"Sweet Lydia!" Agrippa protested. "Roman hard-headedness hath turned thee against our traditions!"
"But the Egyptian did not picture such a man," Classicus said very gently. "He went to the other extreme, so far that his hearers had to contemplate an image of a carpenter's son, elected to a leadership over a horde of slaves and outcasts and visionary aristocrats; who taught a doctrine of submission, poverty and love, and who finally was crucified for blasphemy during a popular uproar."
"It hath the recommendation of being different!" Lydia declared frankly. "Tell me more."
"There is no more."
"What! Is it dead?" she insisted. "Dead as all the others? Then it is different only in its inception."

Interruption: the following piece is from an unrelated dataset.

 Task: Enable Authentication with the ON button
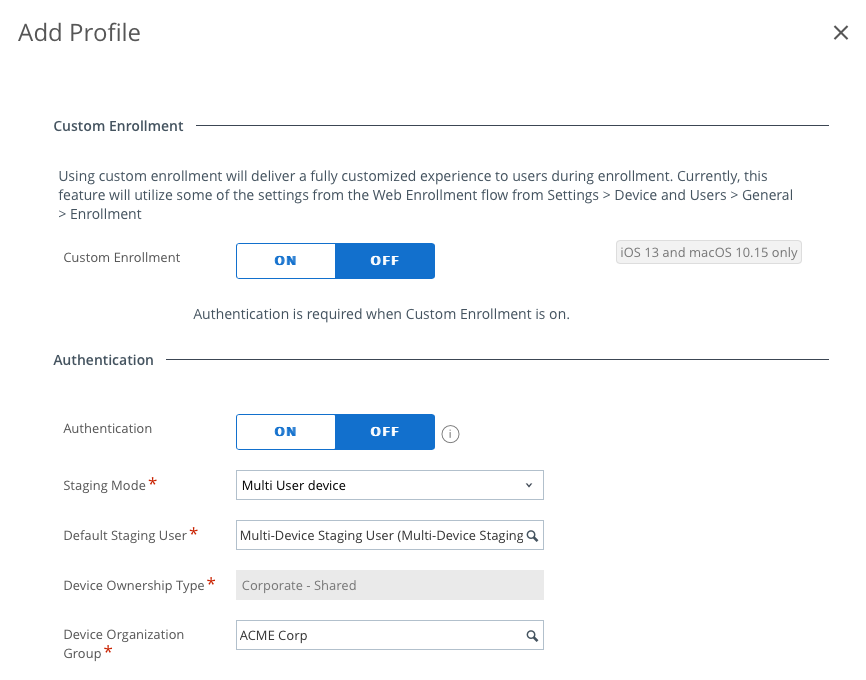[x=285, y=432]
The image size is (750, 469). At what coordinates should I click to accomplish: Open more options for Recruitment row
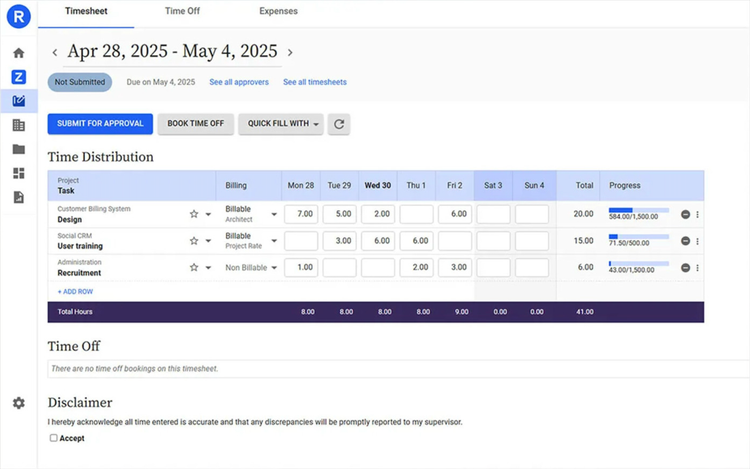697,268
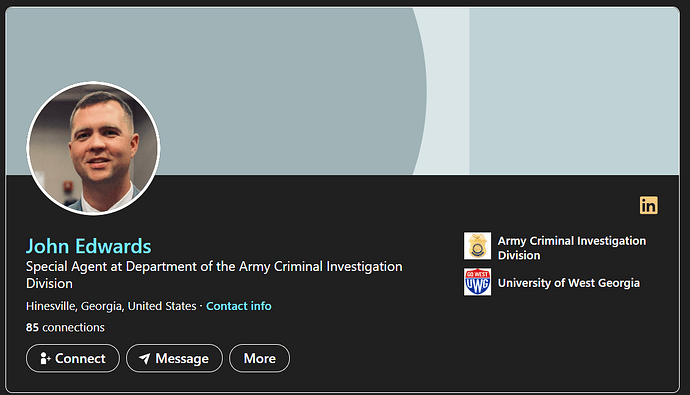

"No," said Agrippa thoughtfully; "it is not dead, but dying hard. The Sanhedrim is punishing its followers in Jerusalem at present. Thou rememberest, Cypros; Marsyas was charged with the apostasy."
"So material as to engage the Sanhedrim?" Lydia pursued.
"We hear," responded Classicus, "that Jerusalem and even Judea are unsafe for them, and numbers have appeared in the city of late—"
"Among us?" Lydia asked.
"No; in Rhacotis," replied Classicus; whereupon Flaccus raised an inquiring eye.